After the first World War, US President Woodrow Wilson promoted a number of steps (the “fourteen points”) to facilitate a durable peace. One of them was interpreted as the so-called right of the peoples to self-determination.
The Fourteen Points were a proposal made by the President in a speech before Congress on January 8, 1918, outlining his vision for ending World War I in a way that would prevent such a conflagration from occurring again (in that sense at least, he failed, as it did occur again). They also were intended to keep Russia fighting on the Allied side, to boost Allied morale, and to undermine the Central Powers.
During World War I, U.S. President Woodrow Wilson promoted the concept of "self-determination," meaning that a nation—a group of people with similar political ambitions—can seek to create its own independent government or state. The idea is also alluded to in the fifth of his Fourteen Points, although the words "self-determination" are never explicitly used.
Point fifth says: “A free, open-minded, and absolutely impartial adjustment of all colonial claims, based upon a strict observance of the principle that in determining all such questions of sovereignty the interests of the populations concerned must have equal weight with the equitable claims of the government whose title is to be determined.”
The principle does not state how the decision is to be made, nor what the outcome should be, whether it be independence, federation, protection, some form of autonomy or full assimilation. Neither does it state what the delimitation between peoples should be—nor what constitutes a people. There are conflicting definitions and legal criteria for determining which groups may legitimately claim the right to self-determination. The United Nations has enforced the concept for groups under colonial control, but not for regions of developed countries with a significant number of secessionists.
According to Wikipedia, since the early 1990s, the legitimatization of the principle of national self-determination has led to an increase in the number of conflicts within states, as sub-groups seek greater self-determination and in some cases full secession. The 2000 United Nations Millennium Declaration failed to deal with these new demands, mentioning only "the right to self-determination of peoples which remain under colonial domination and foreign occupation."
Major problems remain defining "peoples" (or deciding which authority will decide who constitutes a people and who does not), respecting the rights of minorities, and dealing with distributive dilemmas when seceding groups are relatively rich and contribute financially to the welfare of other groups. "Partitions" are not like assembling and disassembling Lego pieces, as once said the economist Branko Milanovic. A meaningful application of the right of self-determination, interpreted as the right to secede, requires that the Planet be populated by non-overlapping well-defined “peoples” or “nations.” This assumption does not hold in practice.
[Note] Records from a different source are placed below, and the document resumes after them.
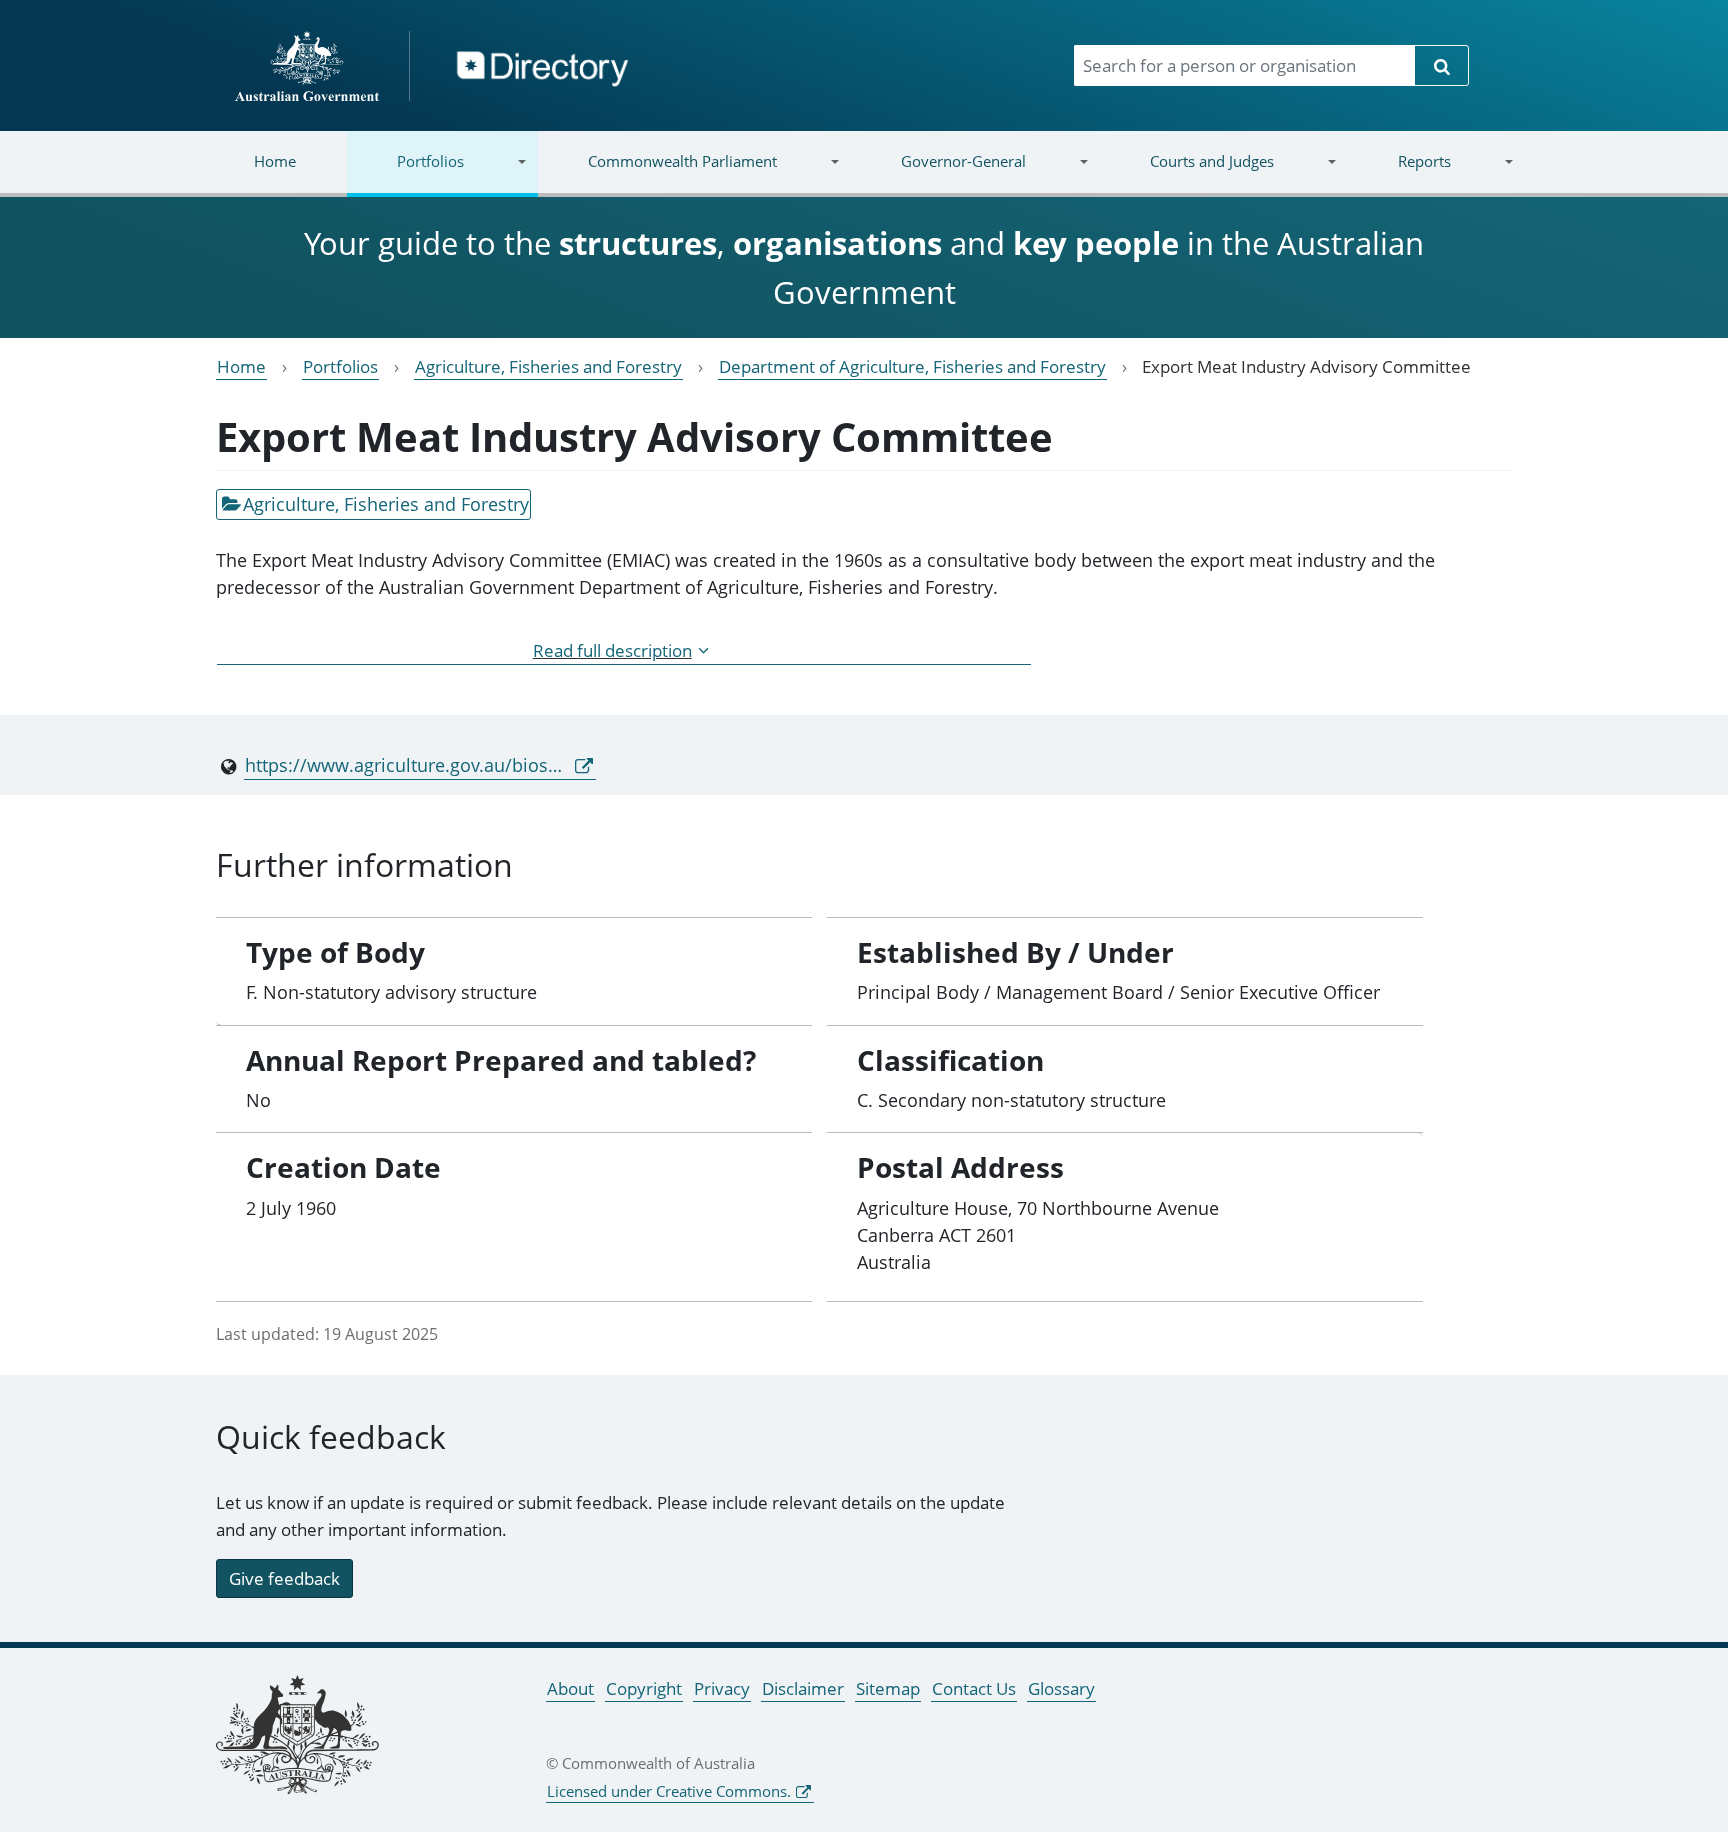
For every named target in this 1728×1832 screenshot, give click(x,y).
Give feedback (284, 1578)
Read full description (612, 650)
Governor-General (938, 173)
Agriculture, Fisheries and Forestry (548, 366)
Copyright (644, 1688)
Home (275, 161)
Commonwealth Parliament (657, 173)
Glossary (1061, 1688)
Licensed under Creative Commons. (669, 1791)
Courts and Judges (1186, 173)
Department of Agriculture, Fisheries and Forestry (912, 366)
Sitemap (888, 1688)
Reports (1398, 173)
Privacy (722, 1688)
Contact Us (974, 1688)
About (570, 1688)
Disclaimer (803, 1688)
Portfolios (405, 173)
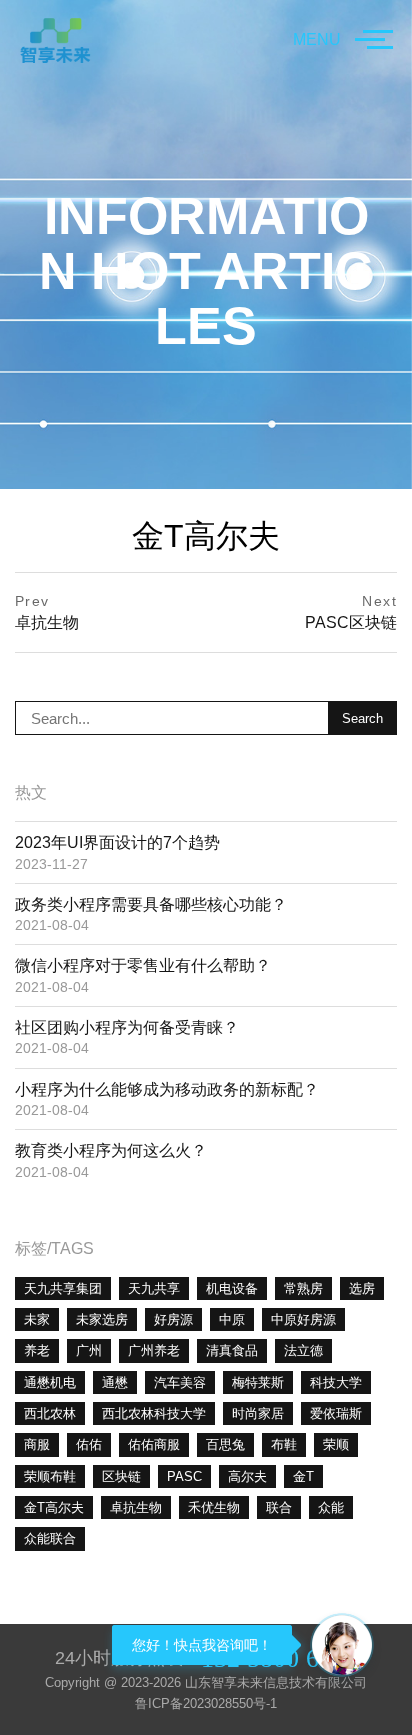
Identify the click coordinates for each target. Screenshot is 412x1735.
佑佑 (89, 1444)
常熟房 (303, 1288)
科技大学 (336, 1382)
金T (303, 1476)
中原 (232, 1319)
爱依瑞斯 (336, 1413)
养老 (37, 1350)
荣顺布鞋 (50, 1476)
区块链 (121, 1476)
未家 (37, 1319)
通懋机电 (50, 1382)
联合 (279, 1507)
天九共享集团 (63, 1288)
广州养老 (154, 1350)
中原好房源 (303, 1319)
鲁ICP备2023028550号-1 (206, 1703)
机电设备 (232, 1288)
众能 (331, 1507)
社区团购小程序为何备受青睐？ (127, 1027)
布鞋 (284, 1444)
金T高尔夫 (54, 1507)
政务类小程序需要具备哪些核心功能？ (151, 904)
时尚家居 (258, 1413)
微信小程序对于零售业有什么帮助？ (143, 965)
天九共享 (154, 1288)
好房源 (173, 1319)
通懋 (115, 1382)
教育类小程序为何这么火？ (111, 1150)
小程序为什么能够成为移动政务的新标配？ (167, 1089)
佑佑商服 (154, 1444)
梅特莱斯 (258, 1382)
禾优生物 (214, 1507)
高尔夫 (247, 1476)
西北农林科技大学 (154, 1413)
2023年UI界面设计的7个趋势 (117, 842)
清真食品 (232, 1350)
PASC (184, 1476)
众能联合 (50, 1538)
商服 (37, 1444)
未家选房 (102, 1319)
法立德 (303, 1350)
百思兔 (225, 1444)
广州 (89, 1350)
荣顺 (336, 1444)
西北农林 (50, 1413)
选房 (362, 1288)
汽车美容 (180, 1382)
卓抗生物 (136, 1507)
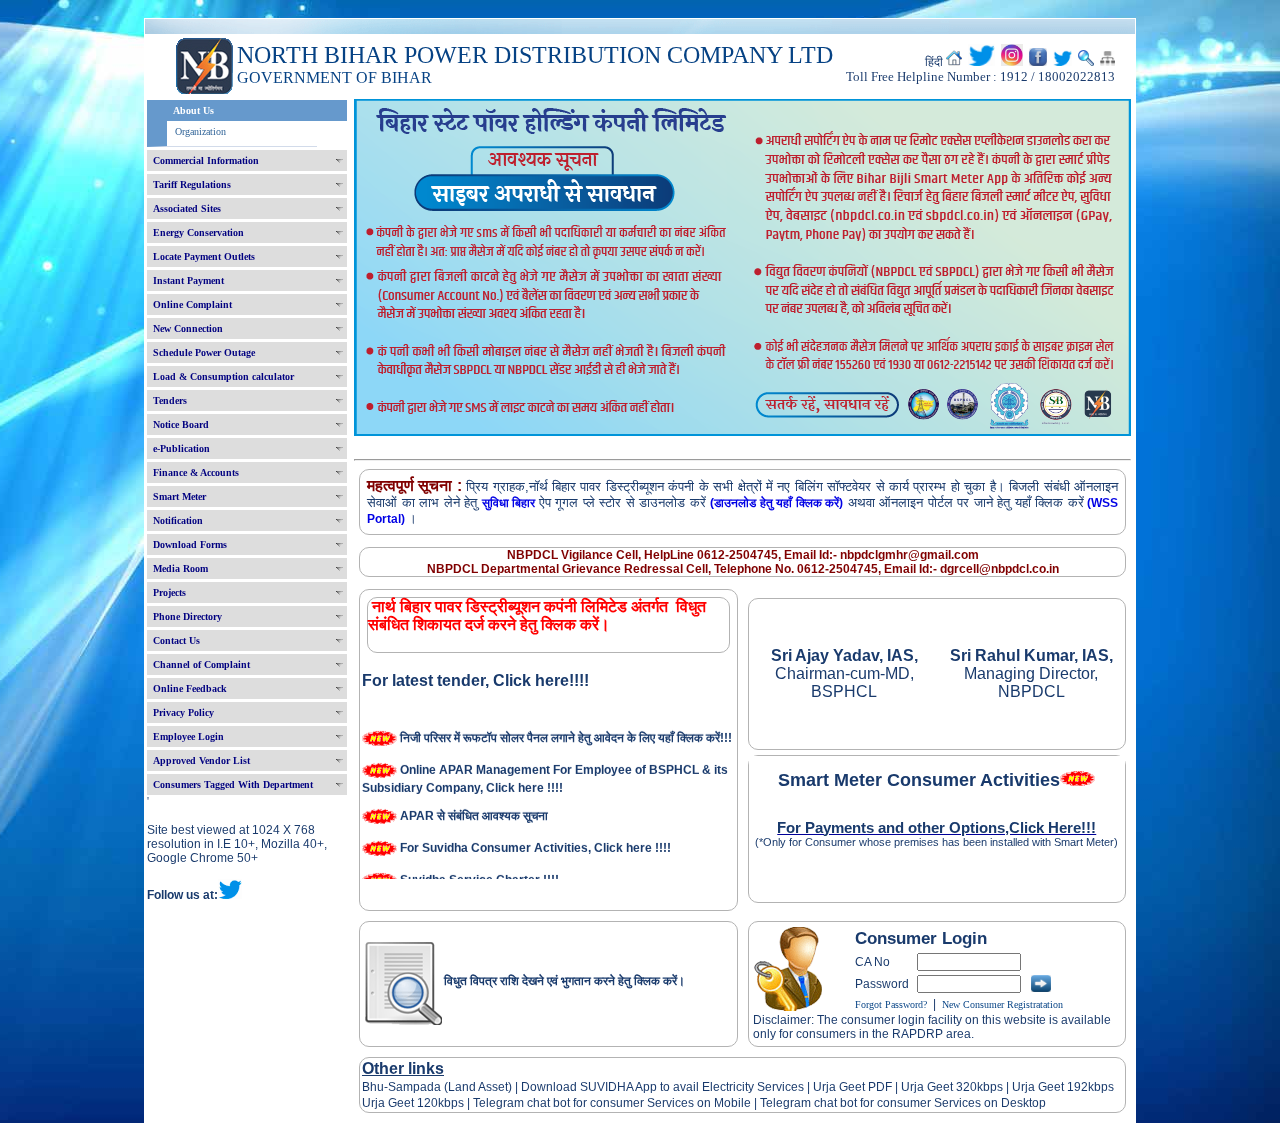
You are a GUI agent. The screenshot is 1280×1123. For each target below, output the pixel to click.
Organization (200, 131)
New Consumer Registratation (1002, 1004)
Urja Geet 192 (1048, 1087)
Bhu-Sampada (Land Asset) (437, 1087)
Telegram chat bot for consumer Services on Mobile (612, 1103)
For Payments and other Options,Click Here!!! (936, 828)
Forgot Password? (891, 1004)
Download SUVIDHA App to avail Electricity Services (662, 1087)
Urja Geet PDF (852, 1087)
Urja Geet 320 (939, 1087)
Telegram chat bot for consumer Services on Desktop (903, 1103)
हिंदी (934, 62)
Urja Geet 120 (400, 1103)
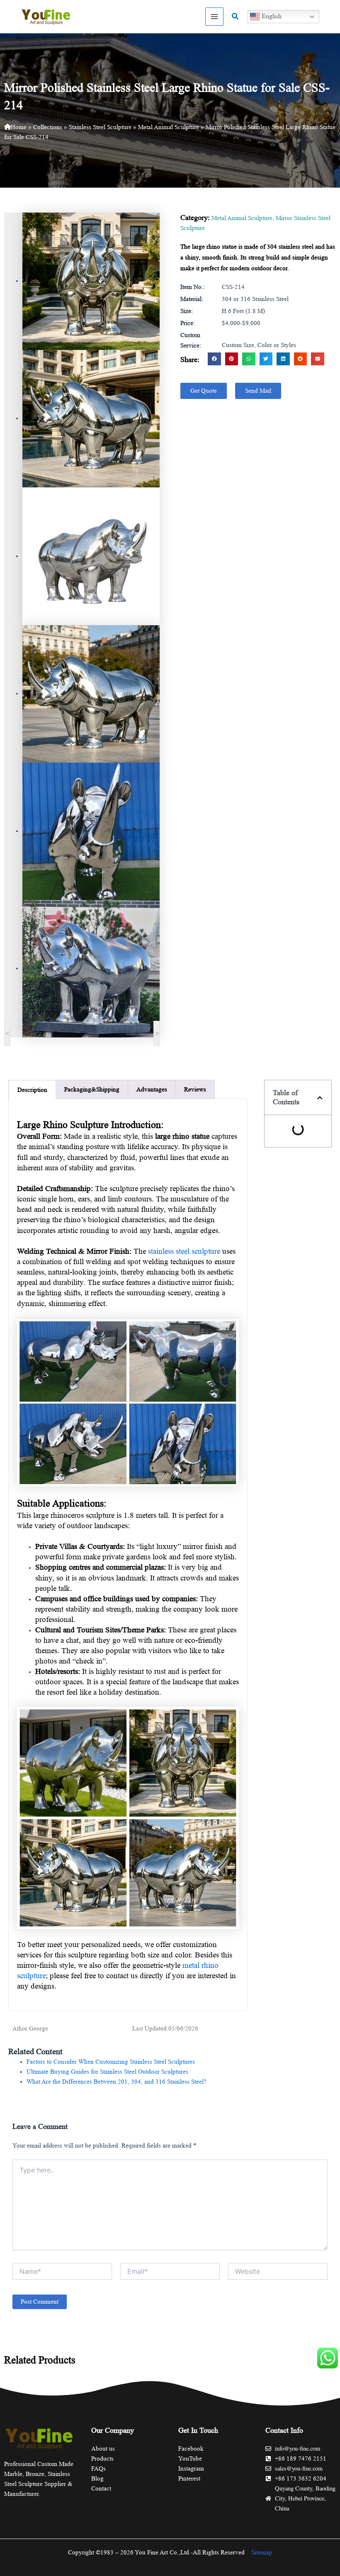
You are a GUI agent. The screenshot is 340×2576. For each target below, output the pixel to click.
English (271, 16)
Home (19, 127)
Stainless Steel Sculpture (100, 127)
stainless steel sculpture (184, 1251)
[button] (235, 16)
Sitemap (261, 2552)
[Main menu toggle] (214, 16)
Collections (47, 127)
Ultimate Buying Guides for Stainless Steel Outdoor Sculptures (107, 2071)
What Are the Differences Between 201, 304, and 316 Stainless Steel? (116, 2081)
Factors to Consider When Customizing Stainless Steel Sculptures (111, 2061)
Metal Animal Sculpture (168, 127)
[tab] (32, 1089)
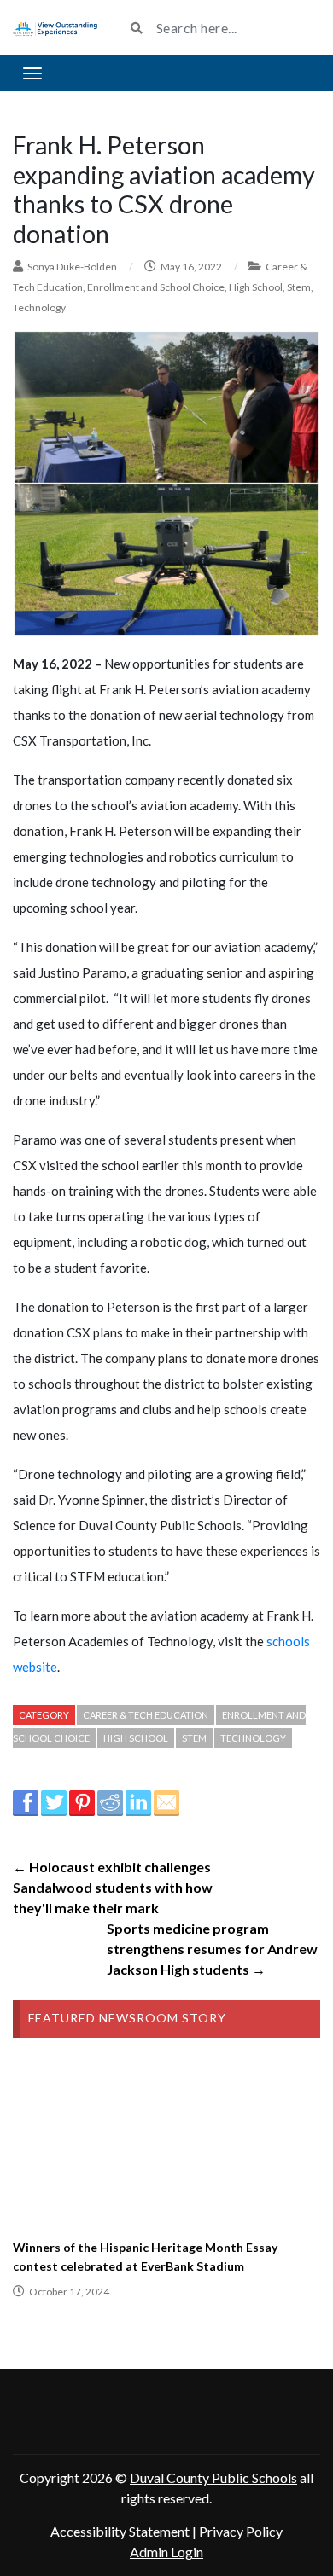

They are not well-defined and, to the extent that sometimes they are, they do overlap in many cases.
The written Constitutions of well-established democracies (all of those in the EU, for example) do not accept the right to secede of parts of a territory.
Israel and Yugoslavia are examples of the contradictions that are inevitably reached when real communities try to apply Wilson’s principle. Northern Ireland, instead, reached a (so far durable) peace agreement under different principles, faclitated by the existence of the European Union, and put in danger by Brexit. Ethnocratic temptations in India, in the US, in Russia (think of Putin’s referendums) are further reminders of the risks of projects that underestimate the practical difficulties and the moral dilemmas of creating new nation-states, expanding the current ones, or rejecting minorites from them. Federalist roads not taken in Africa or Latin America have degenerated into fragmented continents, but are a reminder of a better possible post-national future.